Some of the toilets might even say hello, opening their lids, taking a mouthful of your shit, that’s what I call commitment to hospitality! The remote mostly decoded in japanese, easy to understand by very indicating icons, symbolizing the pleasure of a fountain’s blessing. Press the button. Sometimes you hear the mechanic sound of the tubule lowering. A discreet intimate butt-ler. And for a second you feel this hell of a welcoming surprise, low pressured body temperatured water sprinkling your dirty anus. Like this buttler dude would first lick you ass to check if his tongue has the right temperature. To then subsequently do his job, the water whistling baroque man-child living undersewer. And that feels good, like by definition a anus whistle should be like. But maybe my area back there hasn’t develop its fully potential, I can’t tell surely enough where the man-child whistles his blessing. On spot? Or are these my balls sprinkling their half-bald head. Or is too far out to the end it valley. Where is the fucking display to shoot, a whole new game generation of an Angry Neat Freak Bird! – A shame how less I know about down there, how do I feel down there. So you start to move a bit, carefully of course, don’t wanna get the magic whistle right in your face or squirt on the back of your shirt.

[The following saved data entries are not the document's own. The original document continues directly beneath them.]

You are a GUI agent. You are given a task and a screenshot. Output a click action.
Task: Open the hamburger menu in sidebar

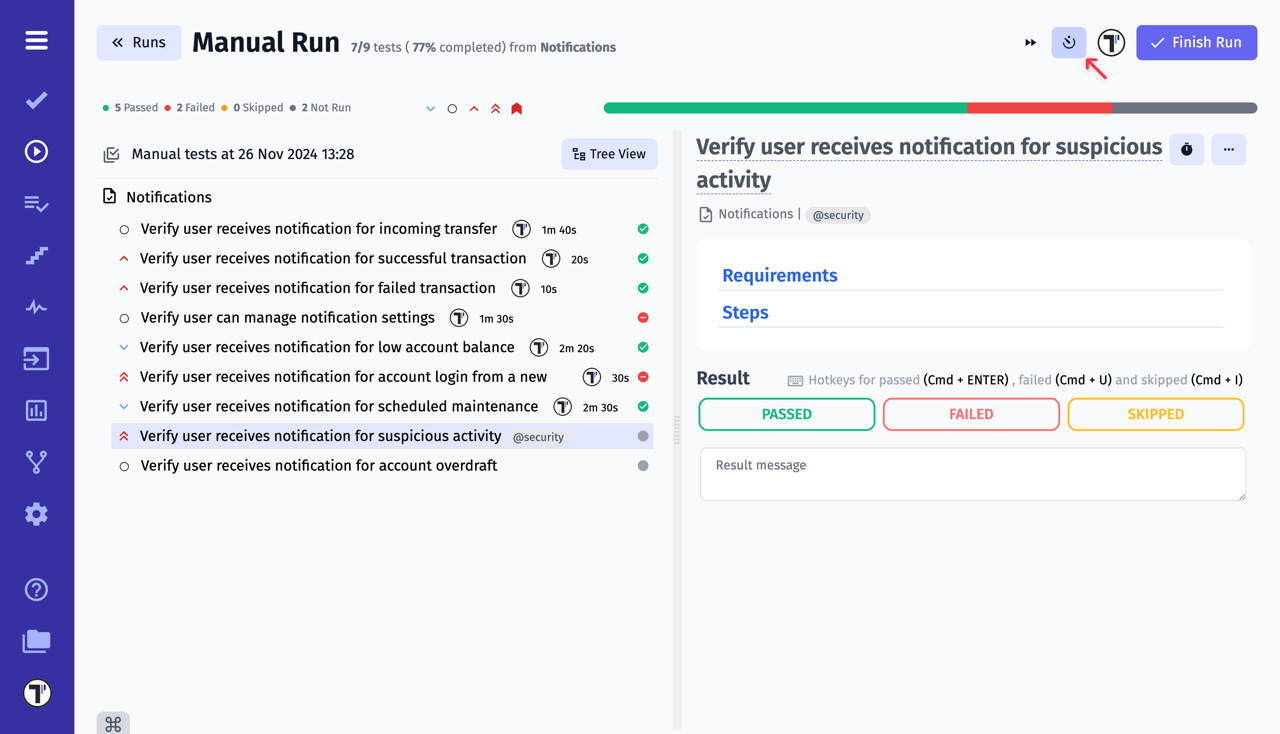pyautogui.click(x=36, y=41)
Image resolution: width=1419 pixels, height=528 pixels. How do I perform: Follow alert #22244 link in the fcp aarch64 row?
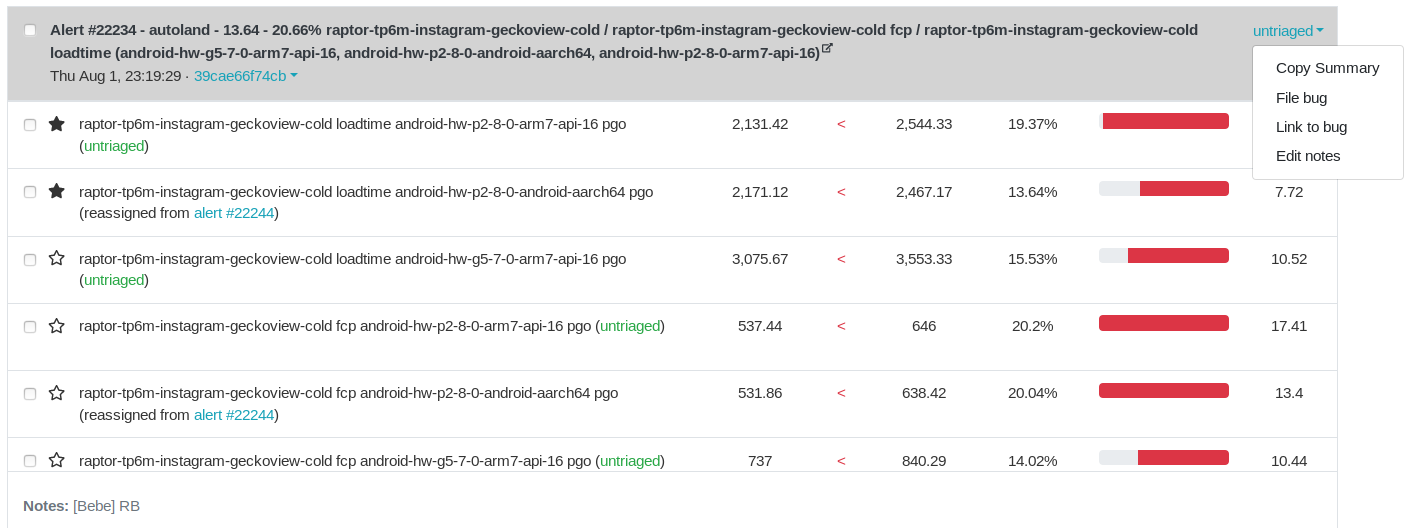click(234, 415)
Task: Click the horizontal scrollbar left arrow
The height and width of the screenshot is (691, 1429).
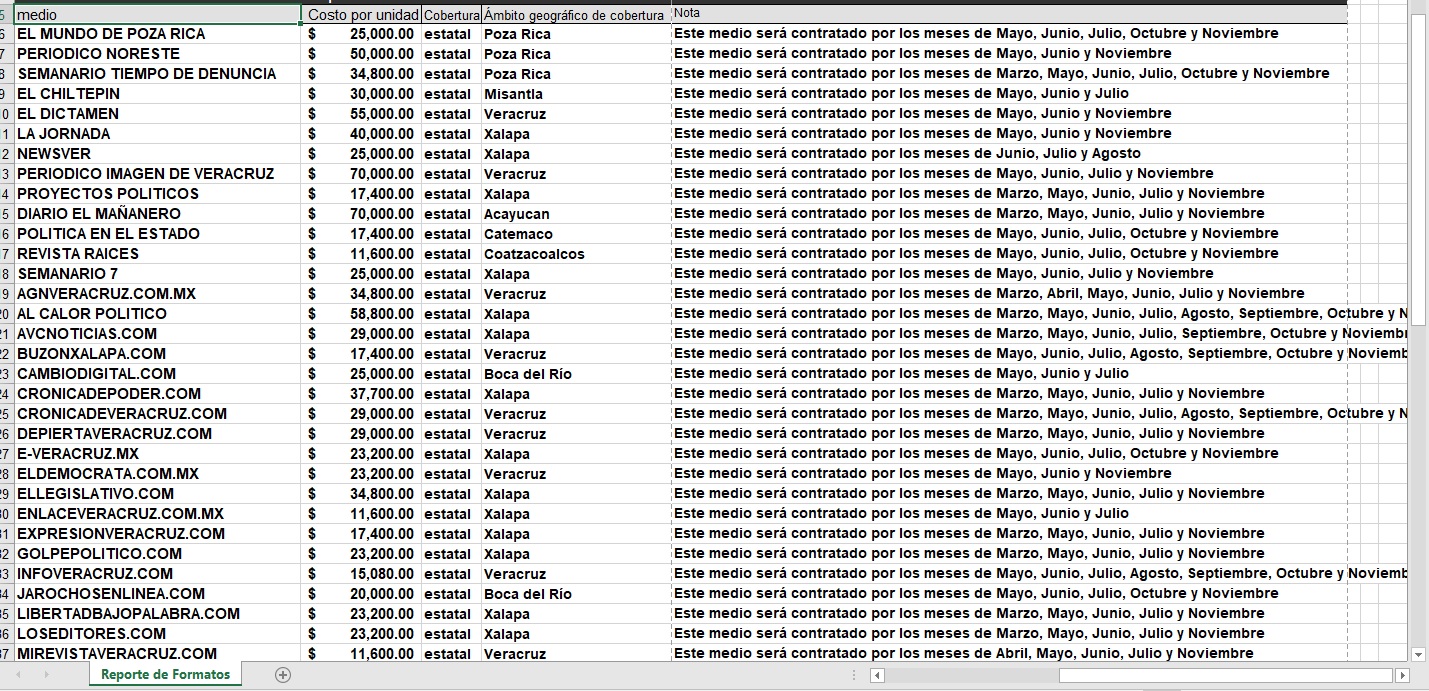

With a relaxed question mark in your face you slide now back and forth, the toilet seat gets hotter and hotter. After and as long as it takes, estimating in shape and consistency of your shit, you will have to check at one point if it worked out – or not. There is always of course also toilet paper, at least two dispenser, of course. With sheets thin like rice paper. Now you have this wet business and you need to check with this transparent white the coloring of your signature you not wanna leave behind visibly. And to ease you upfront, it never works so get a catalogue of it and clap a bit with your ass cheeks before to shake off, the man-child back in his hole, creaming his nozzles and preparing for the next show or a bonus pack, will appreciate it either.
And so there is on the other ass the bum gun, which might sometimes blow off your balls or give you a bit of an unfriendly douche, but you will be slick like new born asshole, remoteless and you can clean your feet as well, which is totally connectionless to the original purpose.
I love you though still, Japan.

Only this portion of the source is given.